## Extracted entries
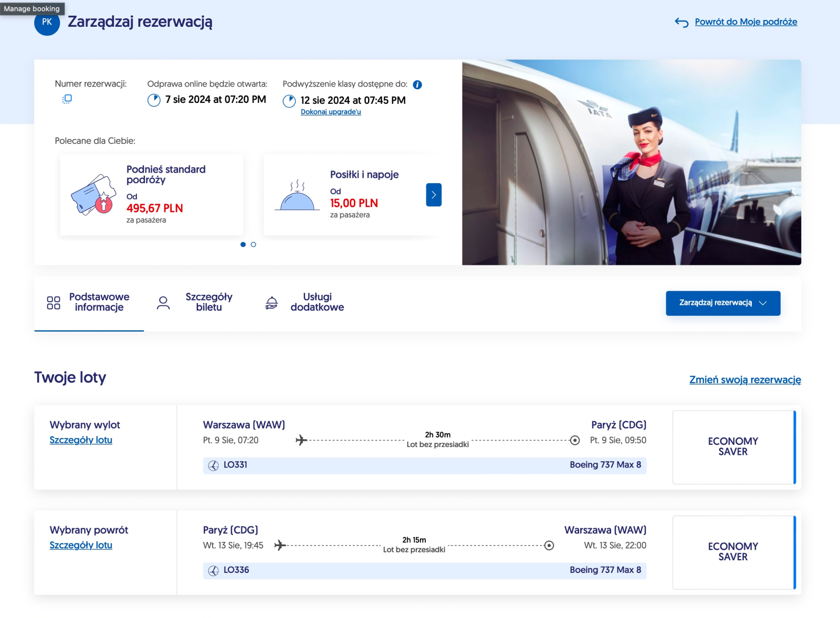840x618 pixels.
Task: Select the first carousel page dot
Action: (x=243, y=244)
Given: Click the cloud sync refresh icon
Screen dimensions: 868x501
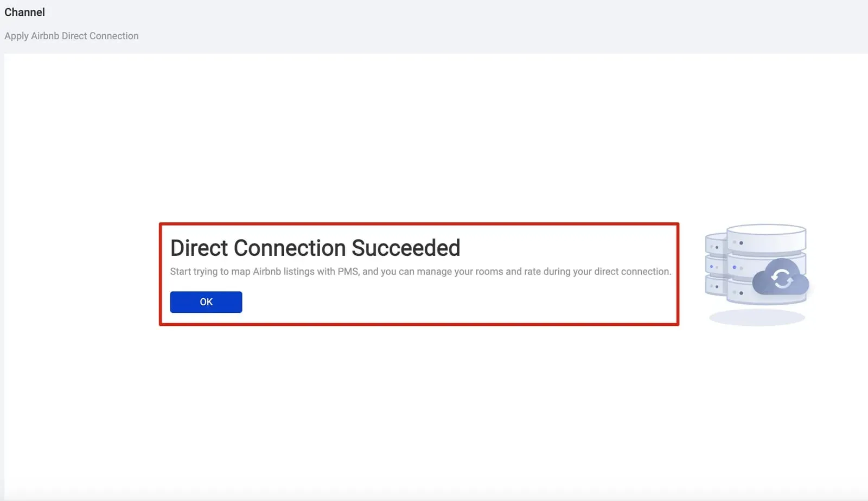Looking at the screenshot, I should click(x=780, y=278).
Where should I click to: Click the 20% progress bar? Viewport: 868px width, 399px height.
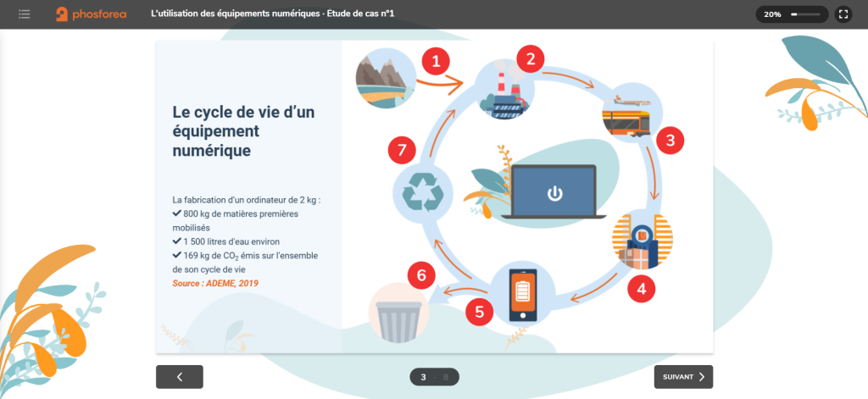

## Work task
Exact text is required for the lines from the one with "Given: Click the cloud sync refresh icon" through the last line of the entries, both included. Omit pictures.

## Exercise output
Given: Click the cloud sync refresh icon
Screen dimensions: 868x501
Looking at the screenshot, I should click(x=780, y=278).
Where should I click to: Click the 20% progress bar? Viewport: 868px width, 399px height.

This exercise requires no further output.